Dataset excerpts:
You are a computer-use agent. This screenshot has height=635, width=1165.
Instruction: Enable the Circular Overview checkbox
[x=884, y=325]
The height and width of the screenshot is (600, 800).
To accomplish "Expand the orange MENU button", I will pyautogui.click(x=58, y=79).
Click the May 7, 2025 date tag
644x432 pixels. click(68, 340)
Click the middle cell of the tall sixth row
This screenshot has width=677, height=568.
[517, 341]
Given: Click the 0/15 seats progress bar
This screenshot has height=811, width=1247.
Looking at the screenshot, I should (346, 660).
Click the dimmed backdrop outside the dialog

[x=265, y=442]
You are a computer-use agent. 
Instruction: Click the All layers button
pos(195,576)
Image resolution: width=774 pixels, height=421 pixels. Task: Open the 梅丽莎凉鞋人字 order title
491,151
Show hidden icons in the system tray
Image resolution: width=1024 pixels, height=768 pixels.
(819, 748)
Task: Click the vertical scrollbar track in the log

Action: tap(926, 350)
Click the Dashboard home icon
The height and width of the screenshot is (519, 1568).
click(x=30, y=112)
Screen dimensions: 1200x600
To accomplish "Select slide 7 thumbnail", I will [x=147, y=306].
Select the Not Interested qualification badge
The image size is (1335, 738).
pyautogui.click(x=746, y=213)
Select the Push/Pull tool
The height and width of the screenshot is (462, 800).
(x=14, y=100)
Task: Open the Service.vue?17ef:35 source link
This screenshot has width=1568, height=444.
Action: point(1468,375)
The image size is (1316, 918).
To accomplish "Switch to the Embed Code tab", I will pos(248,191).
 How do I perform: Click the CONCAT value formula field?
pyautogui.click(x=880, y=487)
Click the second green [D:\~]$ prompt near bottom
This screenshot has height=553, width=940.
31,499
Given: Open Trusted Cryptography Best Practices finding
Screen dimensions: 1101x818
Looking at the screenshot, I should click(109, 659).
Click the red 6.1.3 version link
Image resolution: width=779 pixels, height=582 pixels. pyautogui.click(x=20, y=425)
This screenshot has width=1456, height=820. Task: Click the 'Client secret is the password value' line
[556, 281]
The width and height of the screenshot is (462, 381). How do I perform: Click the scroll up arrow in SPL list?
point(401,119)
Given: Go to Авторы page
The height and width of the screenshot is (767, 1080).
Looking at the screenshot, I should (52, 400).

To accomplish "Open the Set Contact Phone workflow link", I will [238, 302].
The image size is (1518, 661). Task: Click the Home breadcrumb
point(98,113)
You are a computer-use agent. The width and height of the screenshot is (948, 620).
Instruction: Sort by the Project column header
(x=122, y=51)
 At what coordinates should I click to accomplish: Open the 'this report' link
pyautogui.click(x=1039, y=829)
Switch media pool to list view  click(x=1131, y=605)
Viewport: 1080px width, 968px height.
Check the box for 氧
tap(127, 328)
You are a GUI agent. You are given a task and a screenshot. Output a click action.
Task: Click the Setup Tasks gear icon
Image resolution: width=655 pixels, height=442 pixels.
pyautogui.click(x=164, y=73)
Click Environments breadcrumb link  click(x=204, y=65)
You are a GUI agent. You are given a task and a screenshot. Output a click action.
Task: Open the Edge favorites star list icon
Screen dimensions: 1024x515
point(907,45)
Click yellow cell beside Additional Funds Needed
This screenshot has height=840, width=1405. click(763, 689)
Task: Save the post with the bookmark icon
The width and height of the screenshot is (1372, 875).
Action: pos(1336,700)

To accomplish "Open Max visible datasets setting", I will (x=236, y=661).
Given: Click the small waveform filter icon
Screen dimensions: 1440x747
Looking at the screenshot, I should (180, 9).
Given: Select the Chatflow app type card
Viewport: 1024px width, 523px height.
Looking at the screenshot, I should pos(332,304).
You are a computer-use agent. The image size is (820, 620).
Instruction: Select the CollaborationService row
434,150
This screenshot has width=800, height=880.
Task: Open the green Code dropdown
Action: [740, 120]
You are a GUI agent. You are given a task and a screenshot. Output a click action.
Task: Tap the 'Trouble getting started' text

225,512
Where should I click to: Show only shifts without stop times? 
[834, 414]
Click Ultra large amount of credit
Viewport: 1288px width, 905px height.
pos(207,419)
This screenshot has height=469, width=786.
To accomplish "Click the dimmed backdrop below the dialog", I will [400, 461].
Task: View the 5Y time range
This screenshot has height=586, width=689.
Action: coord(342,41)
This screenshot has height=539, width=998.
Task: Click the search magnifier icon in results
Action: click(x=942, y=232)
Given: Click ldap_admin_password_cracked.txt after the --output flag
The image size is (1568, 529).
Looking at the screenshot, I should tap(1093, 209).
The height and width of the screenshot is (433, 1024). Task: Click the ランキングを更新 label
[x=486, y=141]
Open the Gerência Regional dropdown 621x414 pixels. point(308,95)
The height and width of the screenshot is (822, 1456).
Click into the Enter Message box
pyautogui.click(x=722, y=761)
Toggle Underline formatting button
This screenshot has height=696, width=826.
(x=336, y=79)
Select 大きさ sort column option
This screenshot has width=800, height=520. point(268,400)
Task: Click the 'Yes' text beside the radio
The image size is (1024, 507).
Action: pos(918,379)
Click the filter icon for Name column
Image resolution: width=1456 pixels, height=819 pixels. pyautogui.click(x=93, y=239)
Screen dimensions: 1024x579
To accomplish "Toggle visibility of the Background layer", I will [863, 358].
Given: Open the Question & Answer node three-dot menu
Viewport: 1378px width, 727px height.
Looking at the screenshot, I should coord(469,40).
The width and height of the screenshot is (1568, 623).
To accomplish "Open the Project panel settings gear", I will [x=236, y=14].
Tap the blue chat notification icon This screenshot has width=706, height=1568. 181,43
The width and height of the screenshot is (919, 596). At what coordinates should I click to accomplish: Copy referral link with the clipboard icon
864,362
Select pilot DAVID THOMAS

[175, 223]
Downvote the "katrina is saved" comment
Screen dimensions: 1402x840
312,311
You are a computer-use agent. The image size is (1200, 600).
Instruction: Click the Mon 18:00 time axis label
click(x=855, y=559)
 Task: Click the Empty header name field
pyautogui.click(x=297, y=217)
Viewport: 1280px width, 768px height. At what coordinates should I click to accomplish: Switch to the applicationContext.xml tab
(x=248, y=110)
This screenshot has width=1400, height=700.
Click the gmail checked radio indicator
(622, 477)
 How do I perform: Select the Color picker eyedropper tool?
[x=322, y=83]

PROBLEM DESCRIPTION: Nothing in the records should change when you repeat them all.

TASK SOLUTION:
You are a computer-use agent. This screenshot has height=635, width=1165.
Instruction: Enable the Circular Overview checkbox
[x=884, y=325]
The height and width of the screenshot is (600, 800).
To accomplish "Expand the orange MENU button", I will pyautogui.click(x=58, y=79).
Click the May 7, 2025 date tag
644x432 pixels. click(68, 340)
Click the middle cell of the tall sixth row
This screenshot has width=677, height=568.
[517, 341]
Given: Click the 0/15 seats progress bar
This screenshot has height=811, width=1247.
Looking at the screenshot, I should (346, 660).
Click the dimmed backdrop outside the dialog

[x=265, y=442]
You are a computer-use agent. 
Instruction: Click the All layers button
pos(195,576)
Image resolution: width=774 pixels, height=421 pixels. Task: Open the 梅丽莎凉鞋人字 order title
491,151
Show hidden icons in the system tray
Image resolution: width=1024 pixels, height=768 pixels.
(819, 748)
Task: Click the vertical scrollbar track in the log

Action: tap(926, 350)
Click the Dashboard home icon
The height and width of the screenshot is (519, 1568).
click(x=30, y=112)
Screen dimensions: 1200x600
To accomplish "Select slide 7 thumbnail", I will [x=147, y=306].
Select the Not Interested qualification badge
The image size is (1335, 738).
pyautogui.click(x=746, y=213)
Select the Push/Pull tool
The height and width of the screenshot is (462, 800).
(x=14, y=100)
Task: Open the Service.vue?17ef:35 source link
This screenshot has width=1568, height=444.
Action: point(1468,375)
The image size is (1316, 918).
To accomplish "Switch to the Embed Code tab", I will pos(248,191).
 How do I perform: Click the CONCAT value formula field?
pyautogui.click(x=880, y=487)
Click the second green [D:\~]$ prompt near bottom
This screenshot has height=553, width=940.
31,499
Given: Open Trusted Cryptography Best Practices finding
Screen dimensions: 1101x818
Looking at the screenshot, I should click(109, 659).
Click the red 6.1.3 version link
Image resolution: width=779 pixels, height=582 pixels. pyautogui.click(x=20, y=425)
This screenshot has width=1456, height=820. Task: Click the 'Client secret is the password value' line
[556, 281]
The width and height of the screenshot is (462, 381). How do I perform: Click the scroll up arrow in SPL list?
point(401,119)
Given: Go to Авторы page
The height and width of the screenshot is (767, 1080).
Looking at the screenshot, I should (52, 400).

To accomplish "Open the Set Contact Phone workflow link", I will [238, 302].
The image size is (1518, 661). Task: Click the Home breadcrumb
point(98,113)
You are a computer-use agent. The width and height of the screenshot is (948, 620).
Instruction: Sort by the Project column header
(x=122, y=51)
 At what coordinates should I click to accomplish: Open the 'this report' link
pyautogui.click(x=1039, y=829)
Switch media pool to list view  click(x=1131, y=605)
Viewport: 1080px width, 968px height.
Check the box for 氧
tap(127, 328)
You are a GUI agent. You are given a task and a screenshot. Output a click action.
Task: Click the Setup Tasks gear icon
Image resolution: width=655 pixels, height=442 pixels.
pyautogui.click(x=164, y=73)
Click Environments breadcrumb link  click(x=204, y=65)
You are a GUI agent. You are given a task and a screenshot. Output a click action.
Task: Open the Edge favorites star list icon
Screen dimensions: 1024x515
point(907,45)
Click yellow cell beside Additional Funds Needed
This screenshot has height=840, width=1405. click(763, 689)
Task: Save the post with the bookmark icon
The width and height of the screenshot is (1372, 875).
Action: pos(1336,700)

To accomplish "Open Max visible datasets setting", I will (x=236, y=661).
Given: Click the small waveform filter icon
Screen dimensions: 1440x747
Looking at the screenshot, I should (180, 9).
Given: Select the Chatflow app type card
Viewport: 1024px width, 523px height.
Looking at the screenshot, I should pos(332,304).
You are a computer-use agent. The image size is (820, 620).
Instruction: Select the CollaborationService row
434,150
This screenshot has width=800, height=880.
Task: Open the green Code dropdown
Action: [740, 120]
You are a GUI agent. You are given a task and a screenshot. Output a click action.
Task: Tap the 'Trouble getting started' text

225,512
Where should I click to: Show only shifts without stop times? 
[834, 414]
Click Ultra large amount of credit
Viewport: 1288px width, 905px height.
pos(207,419)
This screenshot has height=469, width=786.
To accomplish "Click the dimmed backdrop below the dialog", I will [400, 461].
Task: View the 5Y time range
This screenshot has height=586, width=689.
Action: coord(342,41)
This screenshot has height=539, width=998.
Task: Click the search magnifier icon in results
Action: click(x=942, y=232)
Given: Click ldap_admin_password_cracked.txt after the --output flag
The image size is (1568, 529).
Looking at the screenshot, I should tap(1093, 209).
The height and width of the screenshot is (433, 1024). Task: Click the ランキングを更新 label
[x=486, y=141]
Open the Gerência Regional dropdown 621x414 pixels. point(308,95)
The height and width of the screenshot is (822, 1456).
Click into the Enter Message box
pyautogui.click(x=722, y=761)
Toggle Underline formatting button
This screenshot has height=696, width=826.
(x=336, y=79)
Select 大きさ sort column option
This screenshot has width=800, height=520. point(268,400)
Task: Click the 'Yes' text beside the radio
The image size is (1024, 507).
Action: pos(918,379)
Click the filter icon for Name column
Image resolution: width=1456 pixels, height=819 pixels. pyautogui.click(x=93, y=239)
Screen dimensions: 1024x579
To accomplish "Toggle visibility of the Background layer", I will [863, 358].
Given: Open the Question & Answer node three-dot menu
Viewport: 1378px width, 727px height.
Looking at the screenshot, I should coord(469,40).
The width and height of the screenshot is (1568, 623).
To accomplish "Open the Project panel settings gear", I will [x=236, y=14].
Tap the blue chat notification icon This screenshot has width=706, height=1568. 181,43
The width and height of the screenshot is (919, 596). At what coordinates should I click to accomplish: Copy referral link with the clipboard icon
864,362
Select pilot DAVID THOMAS

[175, 223]
Downvote the "katrina is saved" comment
Screen dimensions: 1402x840
312,311
You are a computer-use agent. The image size is (1200, 600).
Instruction: Click the Mon 18:00 time axis label
click(x=855, y=559)
 Task: Click the Empty header name field
pyautogui.click(x=297, y=217)
Viewport: 1280px width, 768px height. At what coordinates should I click to accomplish: Switch to the applicationContext.xml tab
(x=248, y=110)
This screenshot has width=1400, height=700.
Click the gmail checked radio indicator
(622, 477)
 How do I perform: Select the Color picker eyedropper tool?
[x=322, y=83]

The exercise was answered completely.